**WHAT TO PRODUCE:**
Rewrite the lines of the material below, substituting "Choose" for every "Select" and keeping everything else the same, with the pictures omitted.
_ _ _
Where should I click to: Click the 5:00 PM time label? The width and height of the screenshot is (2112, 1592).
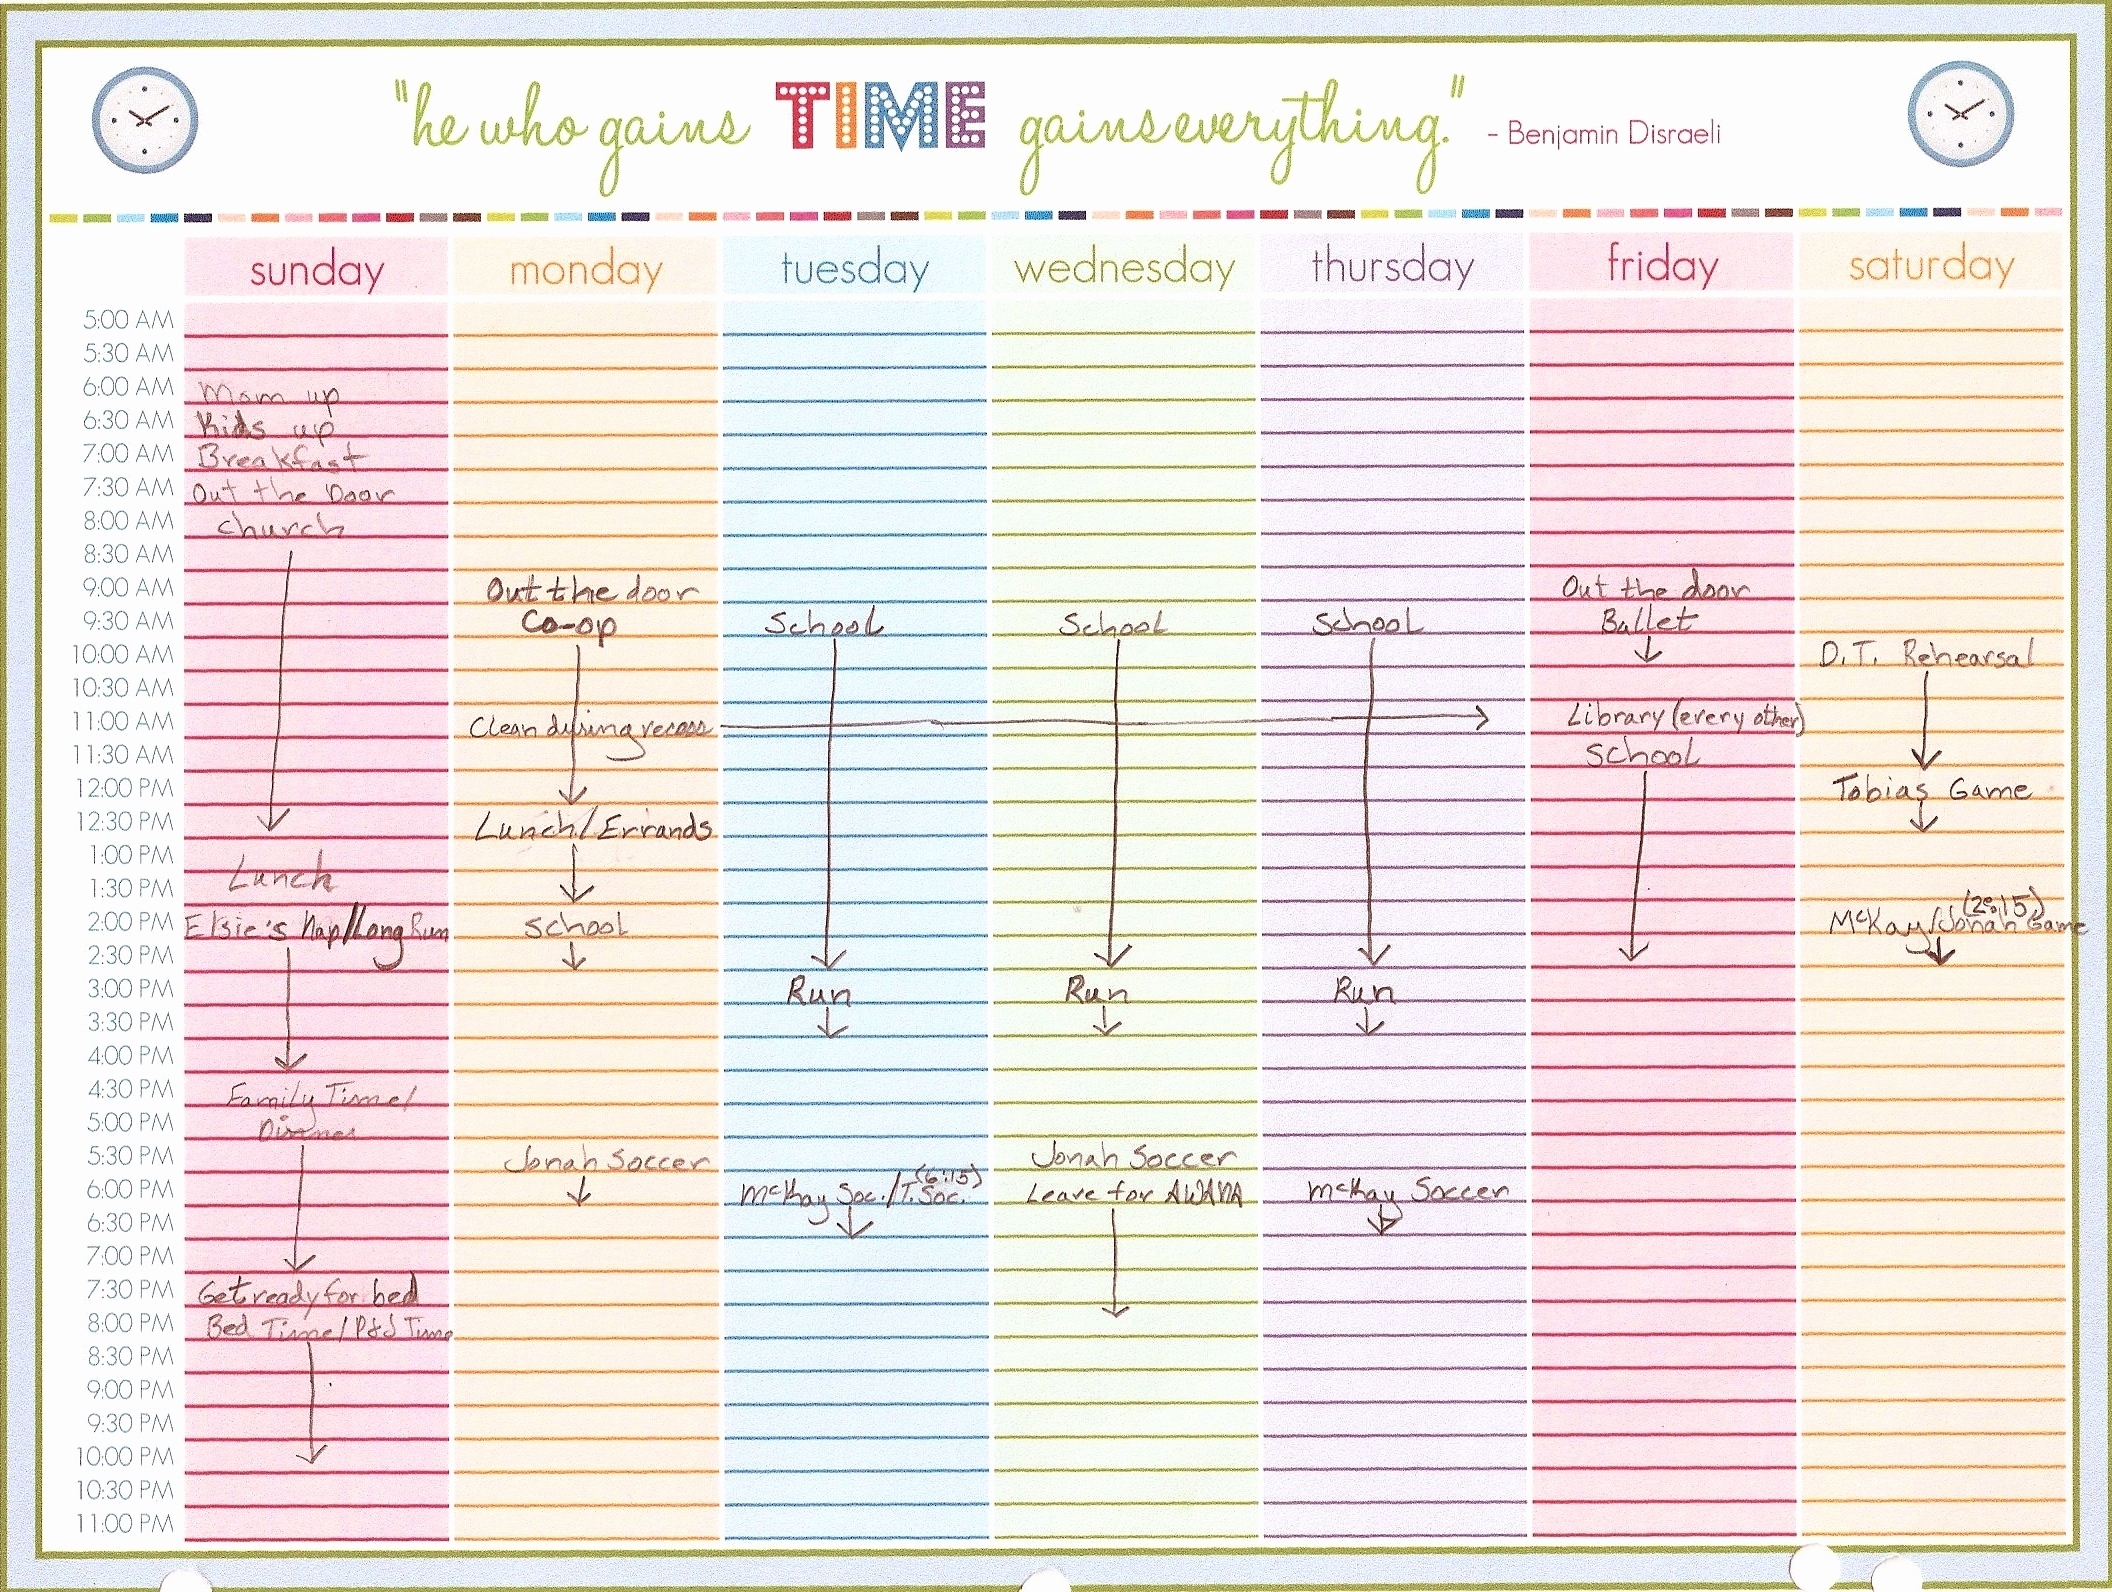coord(125,1117)
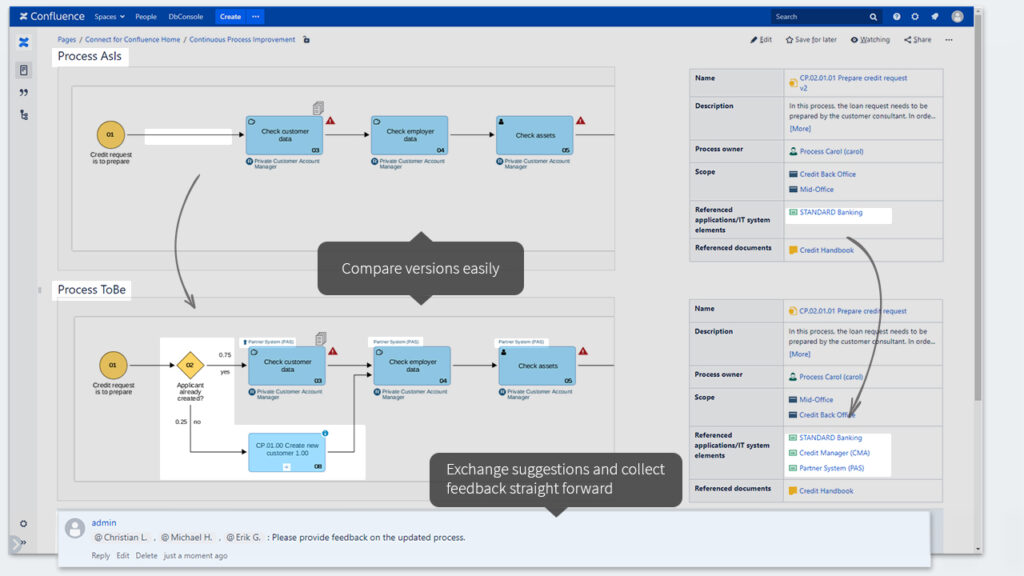The image size is (1024, 576).
Task: Click the warning triangle on Check customer data
Action: [x=330, y=122]
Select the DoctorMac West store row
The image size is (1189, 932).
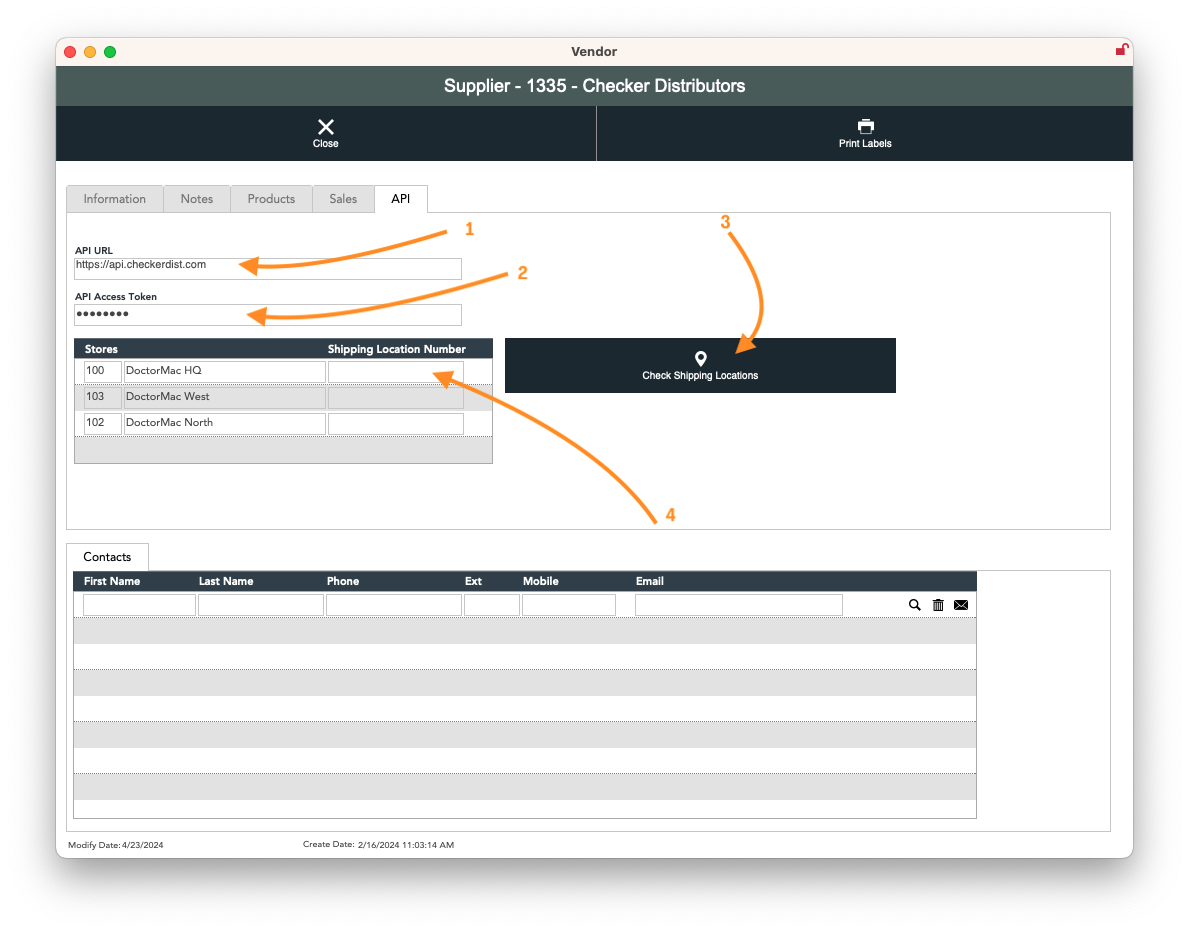click(224, 397)
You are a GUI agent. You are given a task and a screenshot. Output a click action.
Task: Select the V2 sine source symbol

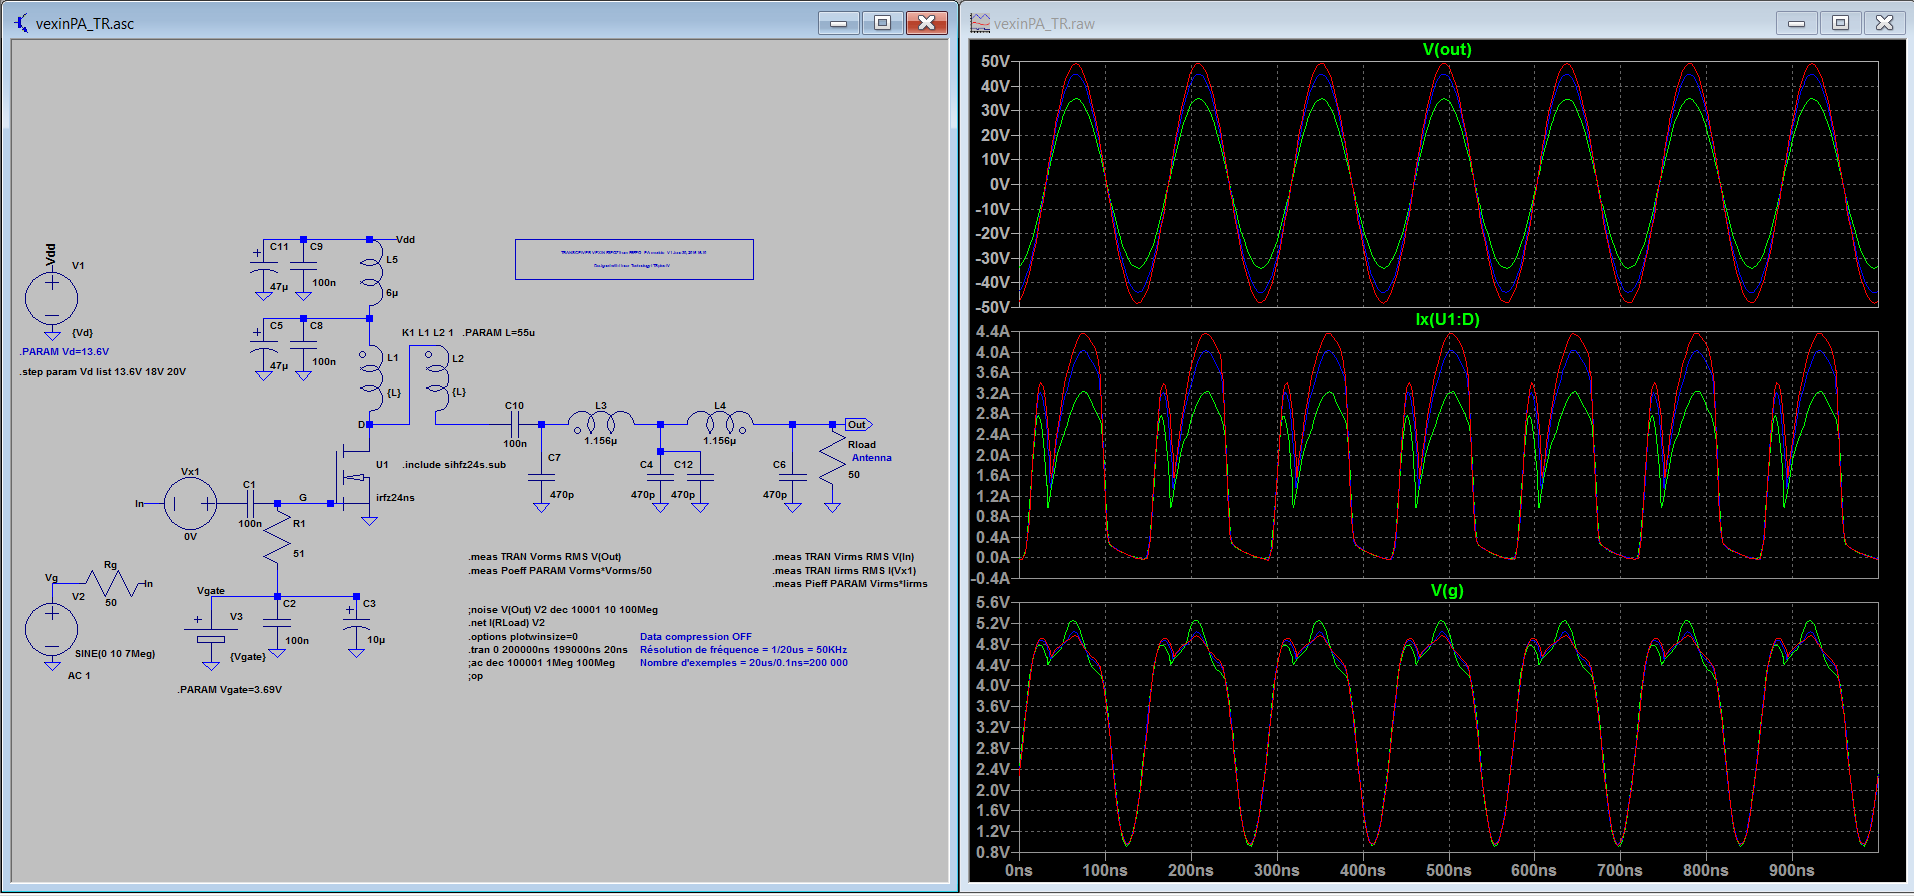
_ _ _
**TASK SOLUTION:**
Where should I click to: Click the 5:00 PM time label? The width and height of the screenshot is (2112, 1592).
coord(125,1117)
The image size is (1024, 576).
Task: Click the warning triangle on Check customer data
Action: [x=330, y=122]
Choose the DoctorMac West store row
The image size is (1189, 932).
click(224, 397)
You are a GUI agent. You are given a task and a screenshot. Output a click action.
Task: Choose the V2 sine source symbol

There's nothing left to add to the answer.